[Records shown]

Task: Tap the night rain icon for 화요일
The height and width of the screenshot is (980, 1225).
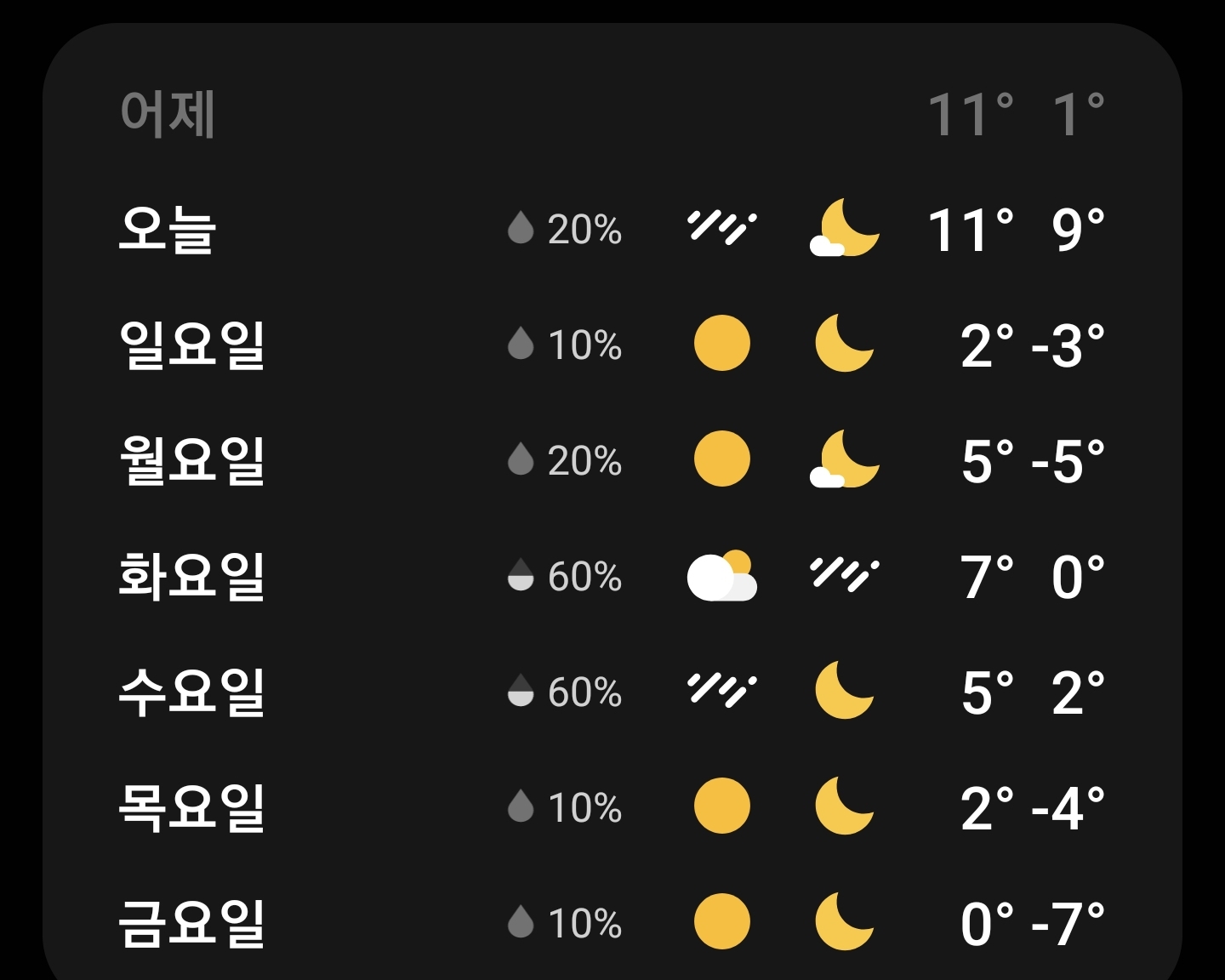Action: click(x=843, y=575)
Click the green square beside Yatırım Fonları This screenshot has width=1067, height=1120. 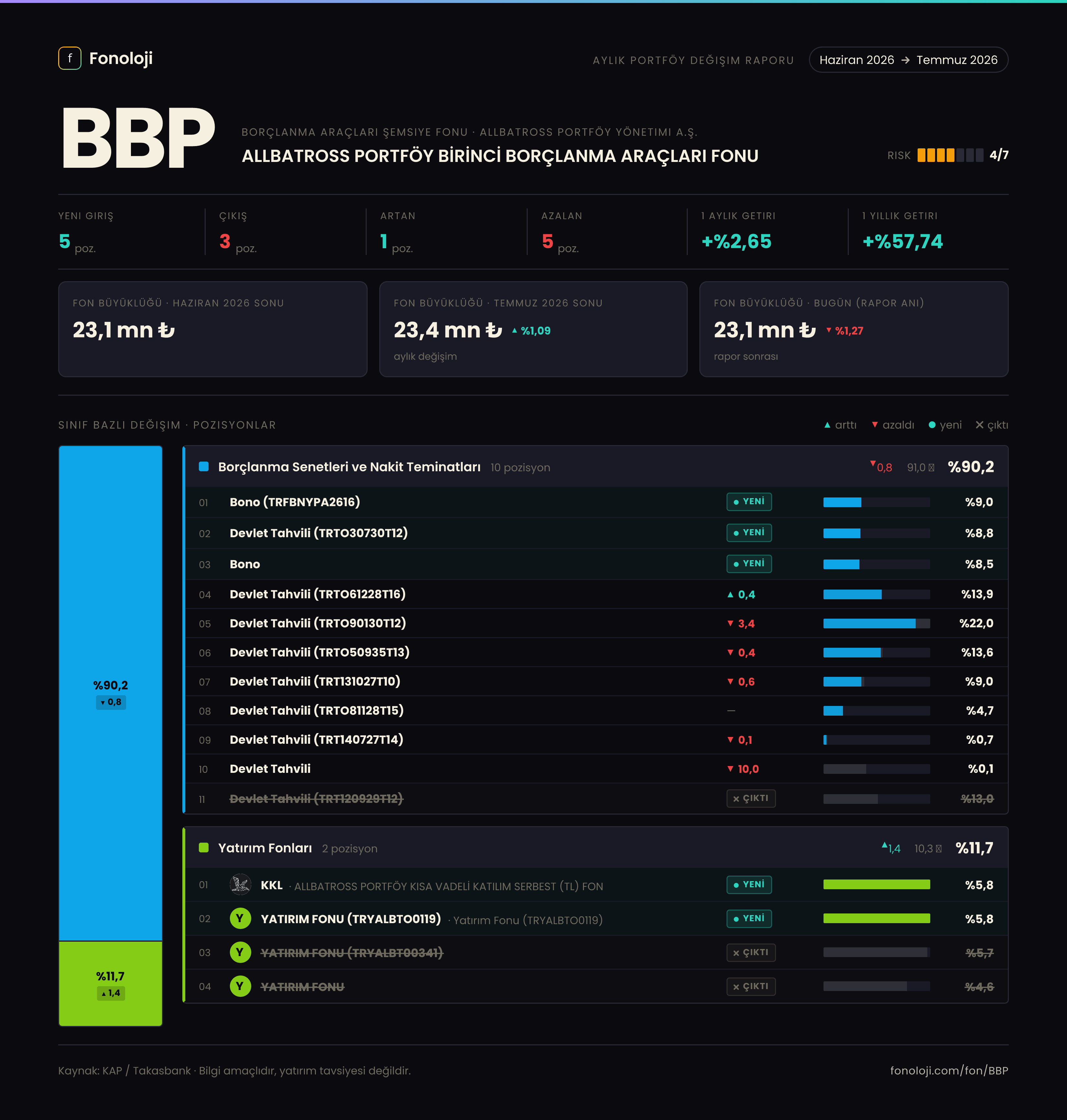[204, 848]
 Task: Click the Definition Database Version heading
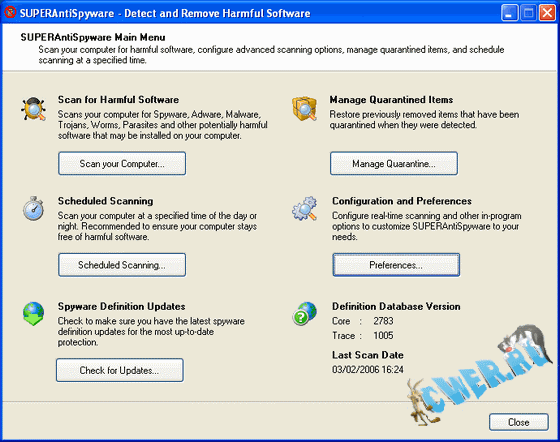pyautogui.click(x=396, y=306)
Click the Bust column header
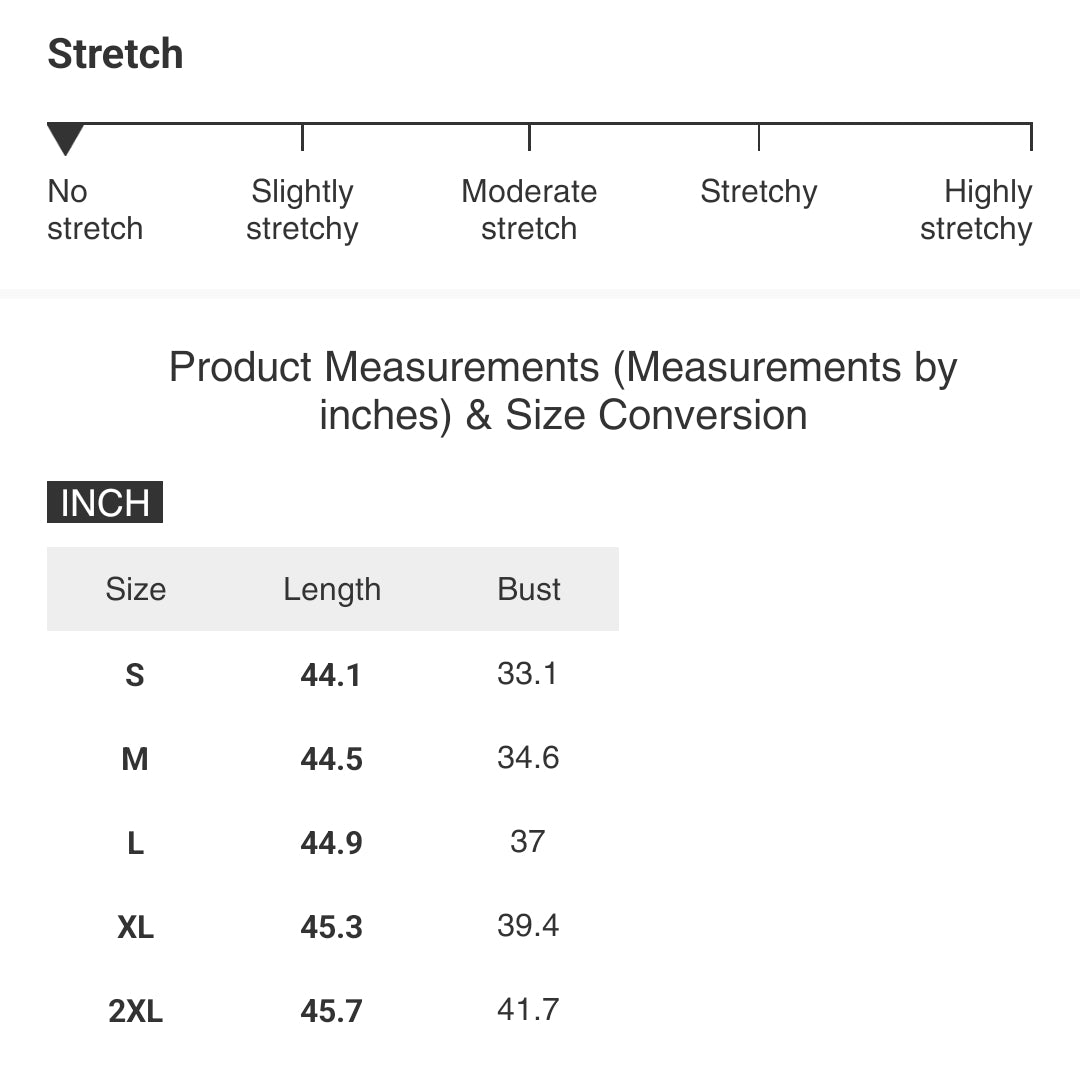The width and height of the screenshot is (1080, 1073). tap(529, 590)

[/Records shown]

Your reply should consist only of the lines running from the line with "Task: Click the" to the end of the entries, both included, copied exactly and without any pictures.

 Task: Click the Definition Database Version heading
pyautogui.click(x=396, y=306)
Click the Bust column header
The width and height of the screenshot is (1080, 1073). tap(529, 590)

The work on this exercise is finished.